▸ **EXERCISE SET**:
1. In the hydrogen bomb page, who first suggested the idea of the hydrogen bomb to Teller, and in what year?
2. Translate this sentence from the hydrogen bomb page into Spanish: "The bomb was nicknamed Sausage and weighed over 80 tons."

▸ **DOCUMENT SEGMENT**:
_ _ _ _

Who Invented the Hydrogen Bomb?

Who Invented the Hydrogen Bomb?

Portions of the development and history of the hydrogen bomb remain classified. But it is public knowledge that its chief architect was Dr. Edward Teller. The first H bomb (or thermonuclear bomb / fusion bomb) detonated was on November 1 1952 in Enewetak in the Marshall Islands.

The Teller Ulam Design

The hydrogen bomb is also called the Teller-Ulam design, after Edward Teller and Stanislaw Ulam who helped in the project too. Unlike other scientists who worked on the Manhattan Project, Teller continued his work on producing nuclear weapons.

The idea for the hydrogen bomb was broached to Teller by his colleague Enrico Fermi in 1941. Teller was assigned to the Manhattan Project. But his preoccupation with the hydrogen bomb led to a falling out of sorts with Dr. Oppenheimer who was working on the atomic bomb.

Hydrogen Bomb Tests

The history of the hydrogen bomb shows Teller continued the work with Ulam after the Manhattan Project. After some initial difficulties, a small test was conducted in 1951. It was a success and another one was scheduled in 1952. The precise location was the Enewetak Atoll.

The blast produced an explosion equivalent to 10 megatons. It was almost 500 times more powerful than the bomb dropped in Nagasaki. The bomb was nicknamed Sausage and weighed over 80 tons. In 1954 another hydrogen bomb (code named Shrimp) was detonated. It released a force of 15 megatons. It was the biggest one the US had ever detonated.

_ _ _ _

▸ **EXCERPTED RECORDS**:

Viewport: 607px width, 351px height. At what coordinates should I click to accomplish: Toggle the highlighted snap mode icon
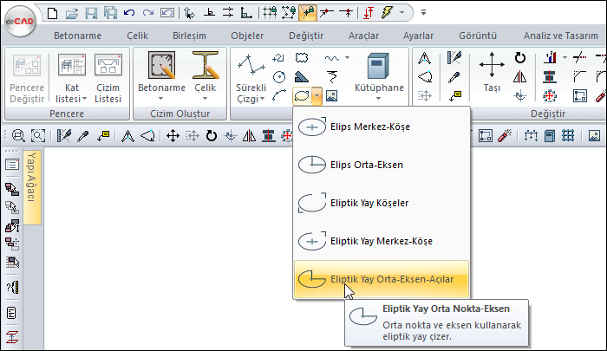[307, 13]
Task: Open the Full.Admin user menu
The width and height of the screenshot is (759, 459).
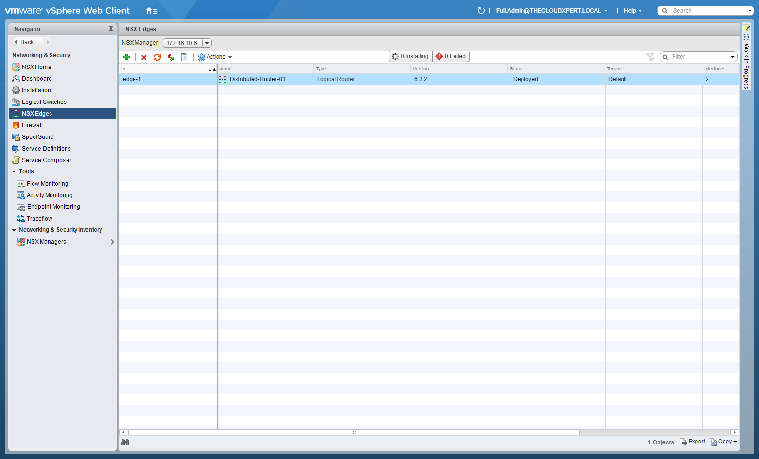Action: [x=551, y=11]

_ _ _ _

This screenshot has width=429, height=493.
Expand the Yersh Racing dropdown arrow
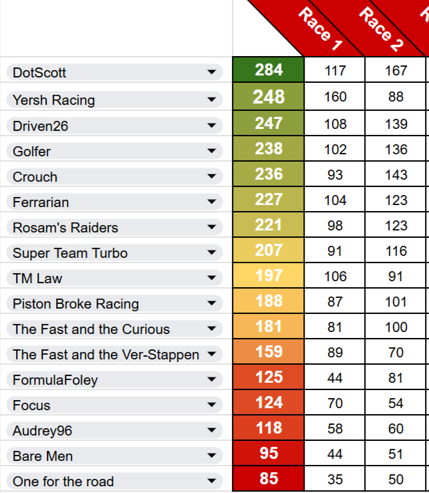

_ _ _ _

▸ **ANSWERS FOR THIS EXERCISE**:
1. Enrico Fermi, in 1941.

2. La bomba recibió el apodo de Sausage y pesaba más de 80 toneladas.